Output, exactly as written, the lines below from the one that has "You are a computer-use" through the one that has "At what coordinates should I click to accomplish: Filter"; nothing else, and no pictures.

• **The records**
%%

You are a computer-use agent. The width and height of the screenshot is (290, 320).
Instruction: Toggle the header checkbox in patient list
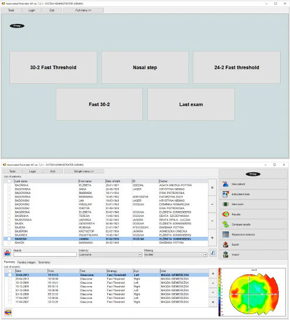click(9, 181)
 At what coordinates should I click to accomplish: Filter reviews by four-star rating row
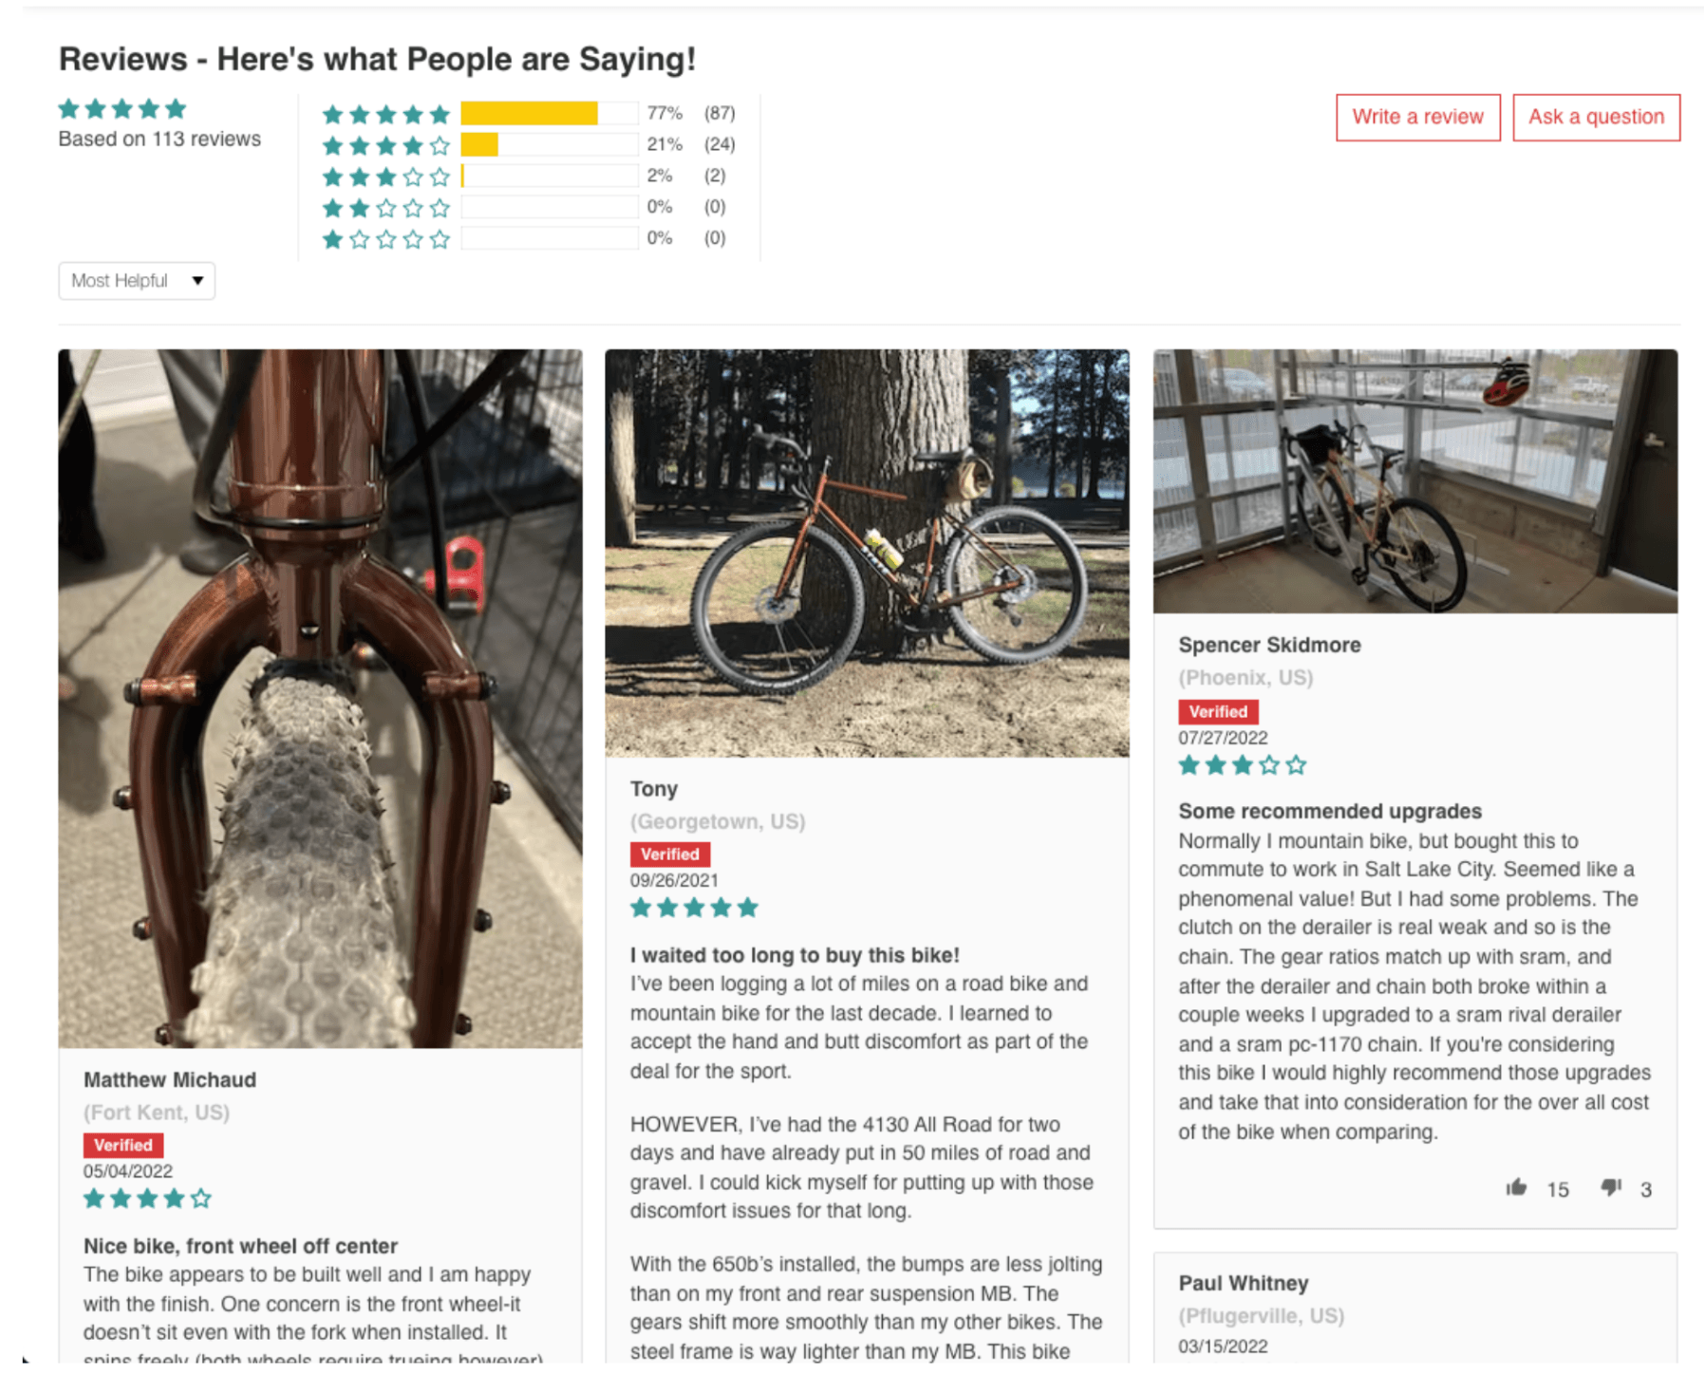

%%
%%

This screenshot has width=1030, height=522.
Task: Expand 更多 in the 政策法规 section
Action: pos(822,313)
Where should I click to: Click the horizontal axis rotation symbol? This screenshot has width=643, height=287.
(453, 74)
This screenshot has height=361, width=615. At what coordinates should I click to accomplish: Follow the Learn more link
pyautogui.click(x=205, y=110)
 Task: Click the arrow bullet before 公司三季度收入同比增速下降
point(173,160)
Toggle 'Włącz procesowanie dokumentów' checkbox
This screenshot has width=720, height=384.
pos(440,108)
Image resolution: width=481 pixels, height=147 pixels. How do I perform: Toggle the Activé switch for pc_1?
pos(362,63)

%%

• **Finished task**
You are a computer-use agent. The width and height of the screenshot is (290, 320).
Instruction: Toggle the header checkbox in patient list
click(9, 181)
 At what coordinates should I click to accomplish: Filter reviews by four-star rating row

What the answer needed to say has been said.